So, the cyclone off the Pilbara coast didn’t seem to do a lot, in fact it turned out to be a bit of a flop. I decided to leave the coast and head inland again as the predicted torrential rain hadn’t eventuated.
The Kennedy Range is quite startling. Located about 170km inland from Carnarvon, you approach on a dirt road from the south. This impressive range of flat-topped mesas suddenly appears and rises majestically; it looks like the entire land surface was pushed up by a giant hand.
Aboriginal people have a long history in the area. The range features prominently in local tradition.
Pastoral leases were taken up in the surrounding areas, from the 1870’s onwards and many still operate today. However, there is very little water here. Because of this, heavy sheep grazing did not occur over much of the range itself so the original environment remains relatively unscathed. This makes it pretty unique in this area.
The escarpment towers 100 metres over the surrounding plains. Seasonal rains have carved massive gorges into the mesas and several of the streambeds form rocky paths to explore these amazing ravines.
Temple Gorge
It was hot when I arrived, so I put off walking into Temple Gorge until the late afternoon. The dry creek bed forms this rough walk. Not far into the gorge, you are confronted by the towering rock face known as The Temple.
As you go deeper into the gorge, the walls get steeper and the chasm narrower.

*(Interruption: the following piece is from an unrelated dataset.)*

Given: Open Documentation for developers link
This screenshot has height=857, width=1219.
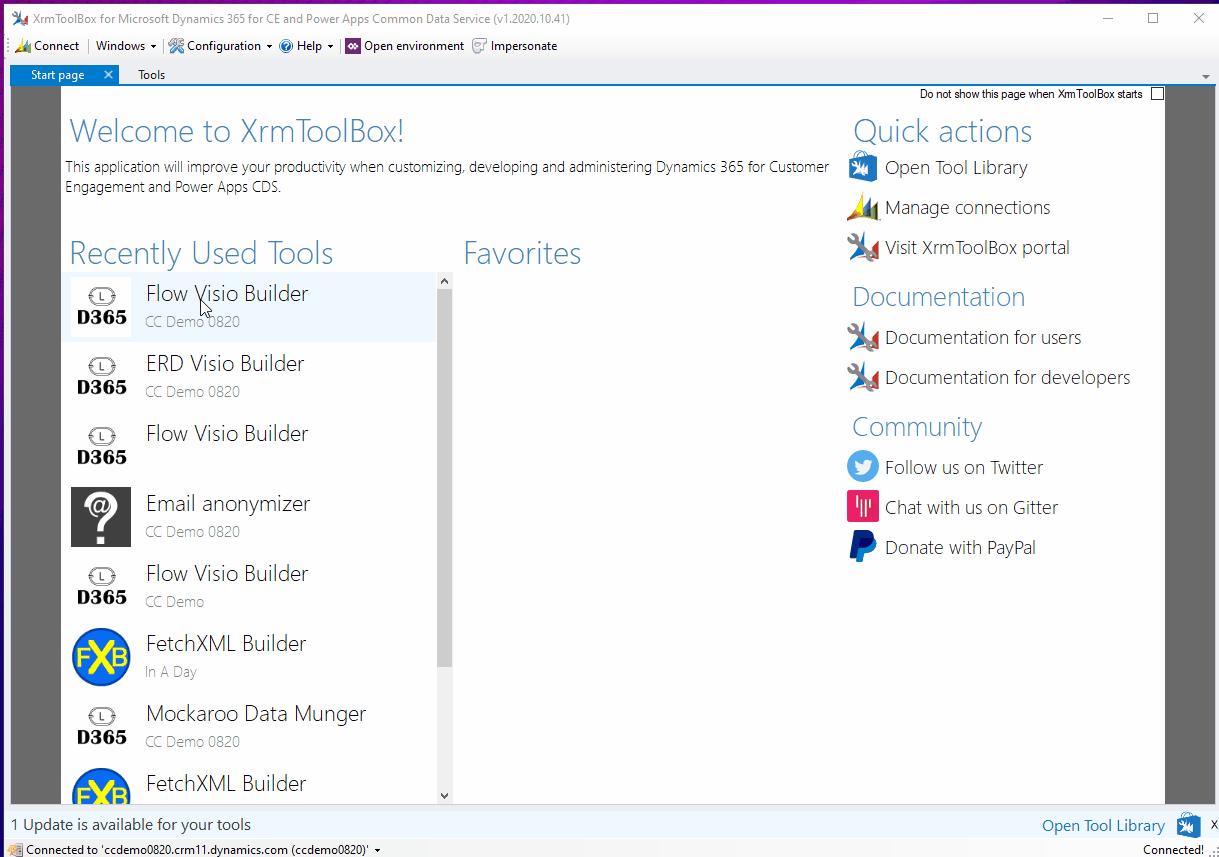Looking at the screenshot, I should (1007, 378).
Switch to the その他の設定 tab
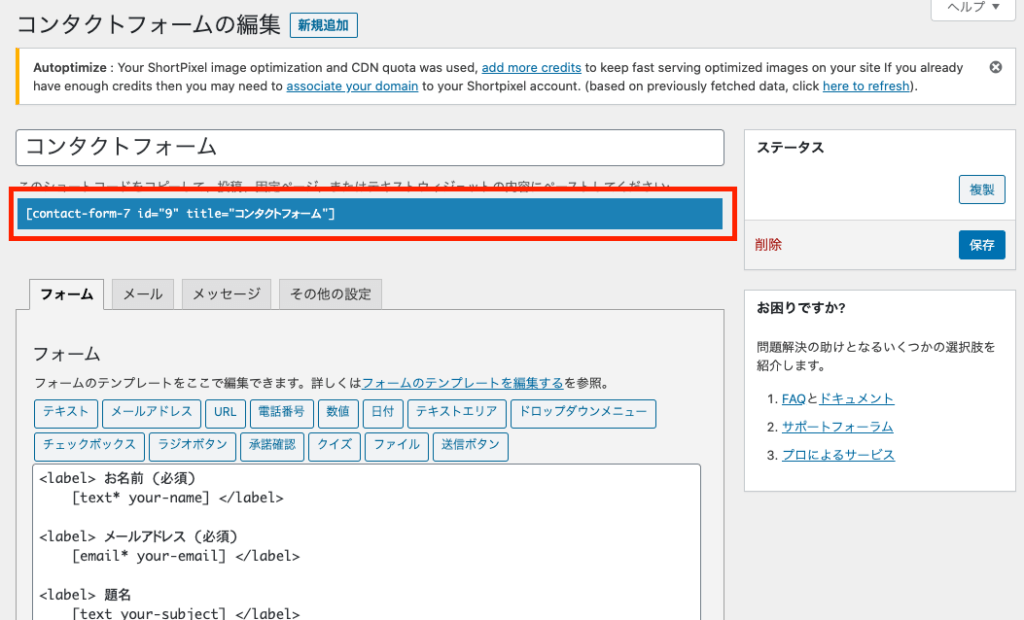 pyautogui.click(x=330, y=294)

Here, water has carved a path out of the solid rock and apart from a bit of clambering up the occasional (dry) waterfall, the way is pretty smooth.
The late afternoon light made the rocks of the gorge glow a deep red colour, which was profoundly beautiful to see.
Sunrise View
Getting up early, I wandered up a steep path to a lookout to catch the sunrise. This was amazing to see, but I was not really looking at the sky but the incredible cliff faces opposite.
As the sun slowly broke over the distant horizon, I watched the colours of the massive cliffs turning from dull grey to a deep crimson and then to amazing amber as the sun rose.
It quickly became obvious it was going to be another hot day as soon as the sun rose, but I was glad I had made the effort to walk up to see this amazing spectacle.
Honeycomb Gorge
The walk into Honeycomb Gorge is impressive.
First you wander through an ancient rock fall littering the landscape, skirting massive boulders fallen over millennia from the cliffs above. Then you enter an amazing natural amphitheatre formed by a towering cliff face.
During wet weather, a waterfall would cascade down the cliff, although it was totally dry while I was here.
At the base of the massive cliff, the rock face is pockmarked by remarkable honeycomb into the sheer rock walls. Formed over eons of time, these cavities have been eroded into the red walls by wind and water spray.
It was amazing to wander in this overpowering gorge, with the red cliffs towering over you, glowing against the deep blue of the sky.
A couple of Wedge-tailed Eagles were gliding on the early morning thermals and I managed to photograph one as it came in to land on the high precipice. I did wonder if they had a nest up there, but I couldn’t see one from the cliff base.